Search code examples
pythonnumpyselectlazy-evaluation

Numpy select lazy version


Consider the code below

 >>> x = np.array([0, 0, 1, 1])
 >>> np.select([x==0, True], [x+1, 1/x])
 array([ 1.,  1.,  1.,  1.])

It suffers from two problems.

Firstly, it is not lazy. It eagerly evaluates both x+1 and 1/x even though some of the evaluated values are not required in the final result.

Secondly, numpy issues a warning every time the code is run

RuntimeWarning: divide by zero encountered in true_divide

which is somewhat related to the previous point, because it is trying to evaluate 1/x even when that is not required in the final answer.

Is there a version of select that is lazy and does not suffer from the problems above?


Solution

  • You can avoid evaluation by explicitly masking your output vector for the two cases:

    y = x.copy()
    mask = (x == 0)  # parentheses only necessary for readability
    y[mask] = x[mask] + 1
    y[~mask] = 1 / x[~mask]
    

    The above is what I strongly recommend doing, so you should only keep reading for a pointlessly contrived solution that actually tackles the "lazy evaluation" part of the question. I don't recommend using the below snippet in practice! You have been warned.

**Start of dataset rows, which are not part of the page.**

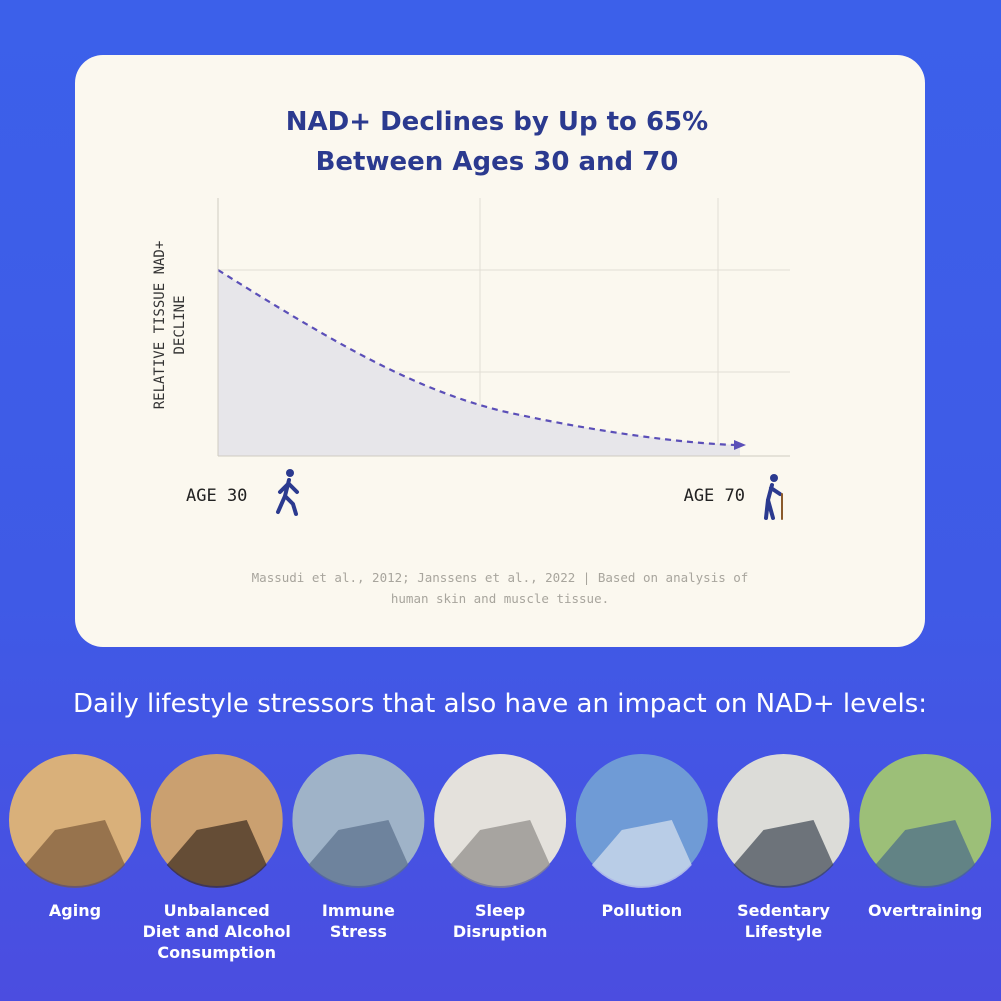 The image size is (1001, 1001). Describe the element at coordinates (476, 358) in the screenshot. I see `curve-line` at that location.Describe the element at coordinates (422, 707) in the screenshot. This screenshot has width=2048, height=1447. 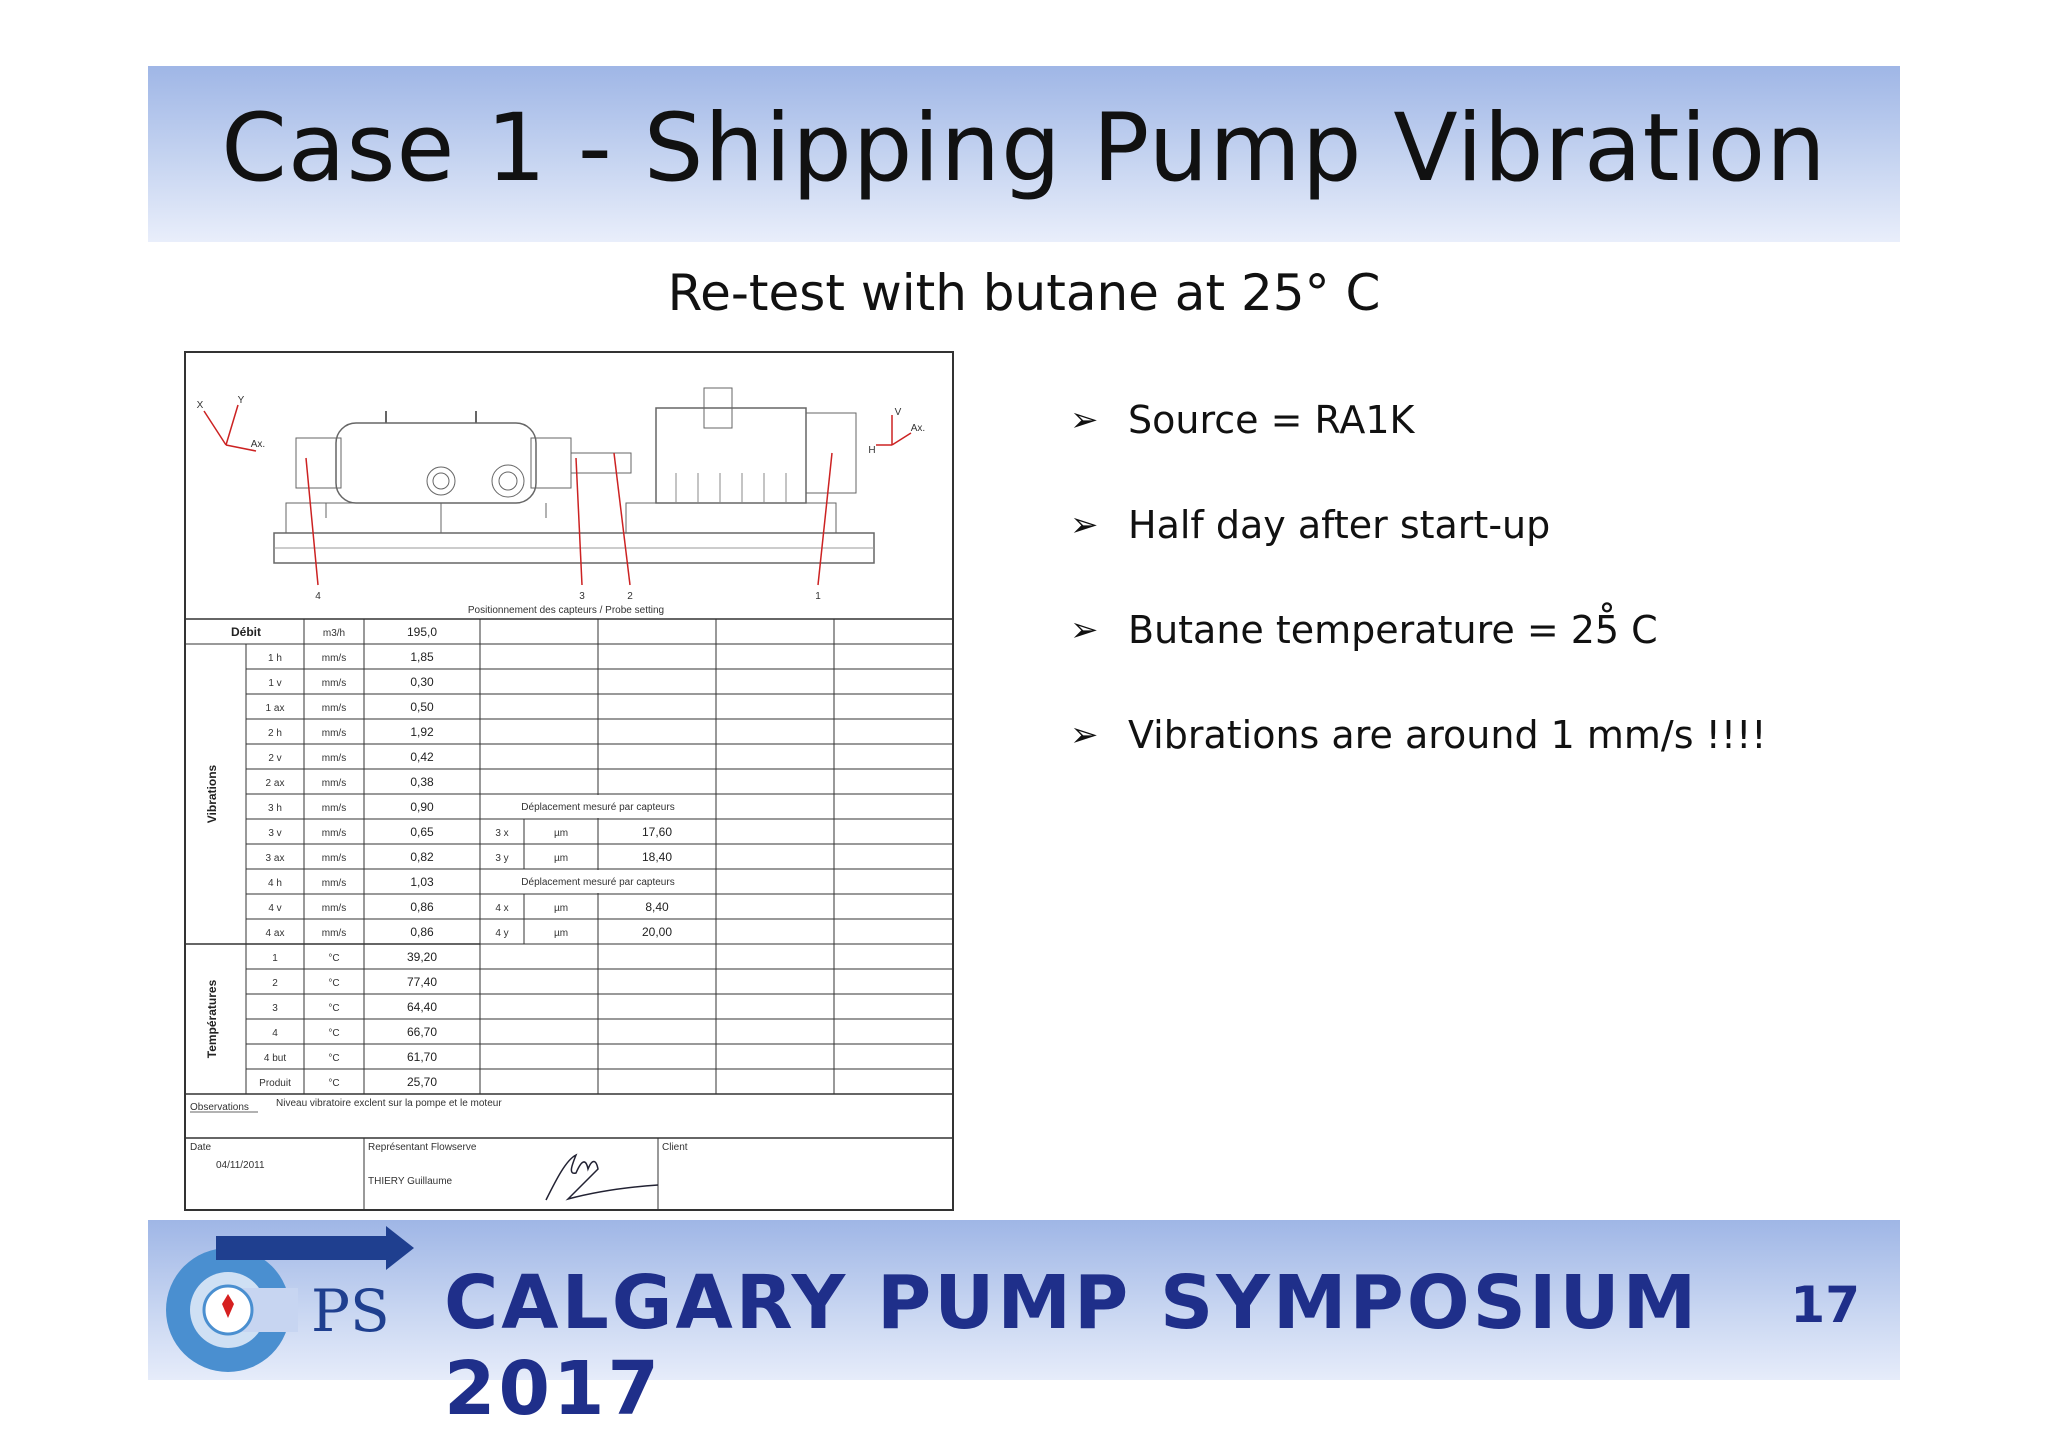
I see `vib-value: 0,50` at that location.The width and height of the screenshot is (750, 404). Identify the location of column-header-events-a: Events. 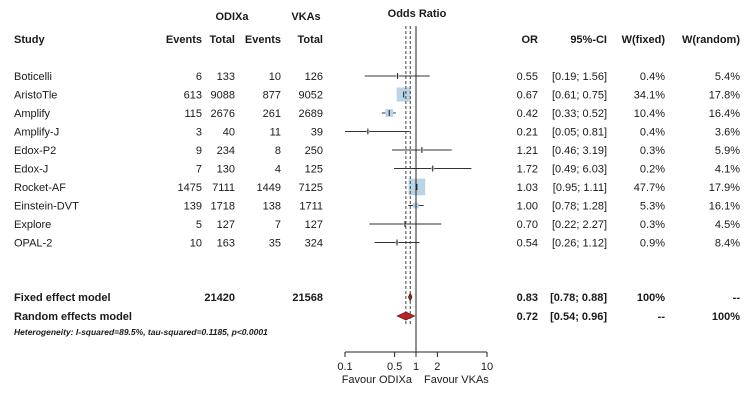
(184, 40).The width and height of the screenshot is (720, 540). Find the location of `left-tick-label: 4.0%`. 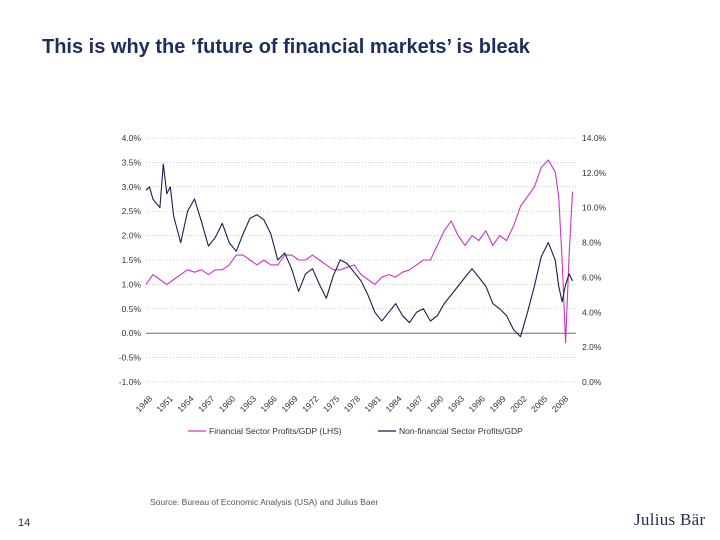

left-tick-label: 4.0% is located at coordinates (132, 138).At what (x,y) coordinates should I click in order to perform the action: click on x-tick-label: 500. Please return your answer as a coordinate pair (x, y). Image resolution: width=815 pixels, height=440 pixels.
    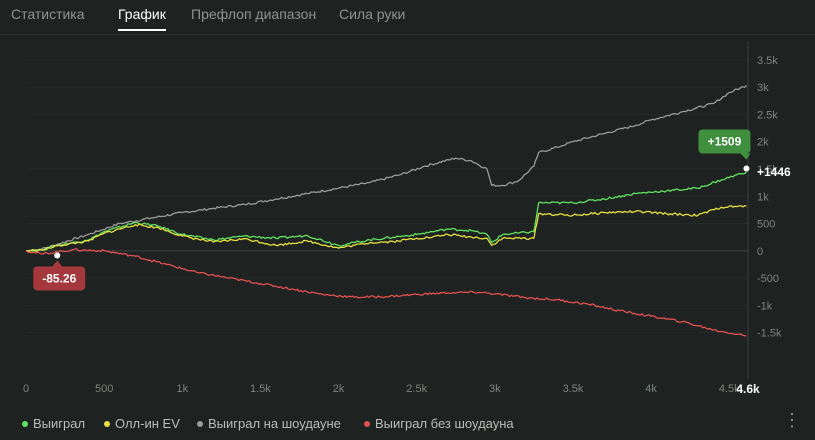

    I could finally achieve actual lazy evaluation, although it's a bit messy and poses an unnecessary complication of the situation (well, at least this situation; I can imagine there are situations where this might come handy). In the spirit of "anything worth doing is worth overdoing":

    xfun1 = [lambda xval=xval: xval + 1 for xval in x]
    xfun2 = [lambda xval=xval: 1 / xval for xval in x]
    [fun() for fun in np.select([x == 0, True], [xfun1, xfun2])]
    

    The idea is to protect the values of 1/x from being evaluated by hiding them behind lambda definitions. The auxiliary arrays xfun1 and xfun2 define a dummy lambda for each value of x; the first returning x+1, the second returning 1/x. These, however, are not evaluated until you call an element as xfun2[2]().

    So we use the select call to choose elements from the two function arrays, but then we obtain a list of functions. In order to get numeric return values, we need to use a list comprehension to evaluate each lambda.